AEG is the enigine code for the 99.5+ 2.0 4cyl motors.
ABA is the engine code for the mk3 93-99.5 2.0 4cyl motors


----------



## bearing01 (May 27, 2004)

*Re: What does "AEG" or "ABA" means ?? (K.I.M.)*

ABS is Anti-Locking Breaking System.


----------



## Rhezuss (Feb 1, 2005)

*Re: What does "AEG" or "ABA" means ?? (bearing01)*

Hehe I know what ABS mean it's just I taped too quickly


----------



## digitalhippie (Apr 21, 2004)

*Re: What does "AEG" or "ABA" means ?? (K.I.M.)*


_Quote, originally posted by *K.I.M.* »_AEG is the enigine code for the 99.5+ 2.0 4cyl motors.
ABA is the engine code for the mk3 93-99.5 2.0 4cyl motors


More correctly... AEG is the engine code for the 2.0L CABLE-throttle engines used between 99.5 and 01 model years. 01.5 and up used drive-by-wire throttle and a different engine code.


----------



## premiersound (Feb 22, 2004)

*Re: What does "AEG" or "ABA" means ?? (digitalhippie)*

I have an aba but on my Tbodie it has a throttle cable hooked to it...atleast that what it looks like...


----------



## vasillalov (Nov 5, 2003)

*Re: What does "AEG" or "ABA" means ?? (digitalhippie)*


_Quote, originally posted by *digitalhippie* »_More correctly... AEG is the engine code for the 2.0L CABLE-throttle engines used between 99.5 and 01 model years. 01.5 and up used drive-by-wire throttle and a different engine code.

Sooo close!
The first appearance of the AEG motor is on the New Beetle in 1998


----------



## vasillalov (Nov 5, 2003)

*Re: What does "AEG" or "ABA" means ?? (premiersound)*


_Quote, originally posted by *premiersound* »_I have an aba but on my Tbodie it has a throttle cable hooked to it...atleast that what it looks like...

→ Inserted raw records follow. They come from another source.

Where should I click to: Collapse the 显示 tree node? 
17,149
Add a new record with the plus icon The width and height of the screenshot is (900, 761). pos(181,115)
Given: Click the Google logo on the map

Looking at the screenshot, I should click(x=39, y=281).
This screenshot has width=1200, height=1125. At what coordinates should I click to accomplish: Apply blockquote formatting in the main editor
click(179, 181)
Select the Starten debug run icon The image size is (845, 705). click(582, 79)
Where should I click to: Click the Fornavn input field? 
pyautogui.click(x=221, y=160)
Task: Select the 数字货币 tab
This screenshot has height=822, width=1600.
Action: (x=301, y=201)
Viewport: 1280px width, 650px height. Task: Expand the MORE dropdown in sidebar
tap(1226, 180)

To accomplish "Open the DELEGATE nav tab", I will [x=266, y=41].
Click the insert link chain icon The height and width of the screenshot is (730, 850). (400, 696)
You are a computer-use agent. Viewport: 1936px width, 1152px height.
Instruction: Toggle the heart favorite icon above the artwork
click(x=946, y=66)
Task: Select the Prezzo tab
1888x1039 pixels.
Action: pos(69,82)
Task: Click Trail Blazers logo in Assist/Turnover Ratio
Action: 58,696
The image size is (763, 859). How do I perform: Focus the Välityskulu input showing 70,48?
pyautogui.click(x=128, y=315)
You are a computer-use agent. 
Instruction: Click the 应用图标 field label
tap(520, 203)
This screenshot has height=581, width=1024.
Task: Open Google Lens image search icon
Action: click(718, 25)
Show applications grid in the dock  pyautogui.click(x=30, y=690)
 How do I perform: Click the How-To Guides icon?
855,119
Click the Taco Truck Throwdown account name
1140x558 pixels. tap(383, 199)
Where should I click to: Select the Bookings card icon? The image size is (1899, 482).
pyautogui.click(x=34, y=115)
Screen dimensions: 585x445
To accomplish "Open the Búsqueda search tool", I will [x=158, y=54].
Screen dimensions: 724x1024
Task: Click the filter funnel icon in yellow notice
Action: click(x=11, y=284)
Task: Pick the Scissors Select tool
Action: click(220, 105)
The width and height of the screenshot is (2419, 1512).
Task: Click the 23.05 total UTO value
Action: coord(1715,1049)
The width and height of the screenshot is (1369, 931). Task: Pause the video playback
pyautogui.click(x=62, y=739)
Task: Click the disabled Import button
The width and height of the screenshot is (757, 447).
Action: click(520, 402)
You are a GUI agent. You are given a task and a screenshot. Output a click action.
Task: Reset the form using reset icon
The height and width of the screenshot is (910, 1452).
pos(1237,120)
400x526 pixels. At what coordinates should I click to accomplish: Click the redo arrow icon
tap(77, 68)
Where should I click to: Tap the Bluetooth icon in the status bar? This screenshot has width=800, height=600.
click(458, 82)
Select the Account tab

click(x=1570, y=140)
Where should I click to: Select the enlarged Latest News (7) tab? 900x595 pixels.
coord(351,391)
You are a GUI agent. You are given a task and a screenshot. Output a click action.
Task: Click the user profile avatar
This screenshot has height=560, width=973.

Then you have an AEG engine! This is can be either very good or very bad.
It can be very good because it will be much easier to tune if you have a turbo system or want to wait for the BBM to release their charger for the MK4.
It can be very bad because the SOME , not all, AEG engines have the notorious oil consumption problem due to piston ring problems...


----------



## VW Golf IV (Dec 14, 2003)

*Re: What does "AEG" or "ABA" means ?? (vasillalov)*

2003 is AVH.


----------



## digitalhippie (Apr 21, 2004)

*Re: What does "AEG" or "ABA" means ?? (vasillalov)*


_Quote, originally posted by *vasillalov* »_Sooo close!
The first appearance of the AEG motor is on the New Beetle in 1998

















And if I considered the new beetle to be an actual car, I'd care! Anything that comes with a flower vase in the dash doesn't count in my book http://****************.com/smile/emthdown.gif










_Modified by digitalhippie at 4:58 PM 2-7-2005_


----------



## digitalhippie (Apr 21, 2004)

*Re: What does "AEG" or "ABA" means ?? (vasillalov)*


_Quote, originally posted by *vasillalov* »_Then you have an AEG engine!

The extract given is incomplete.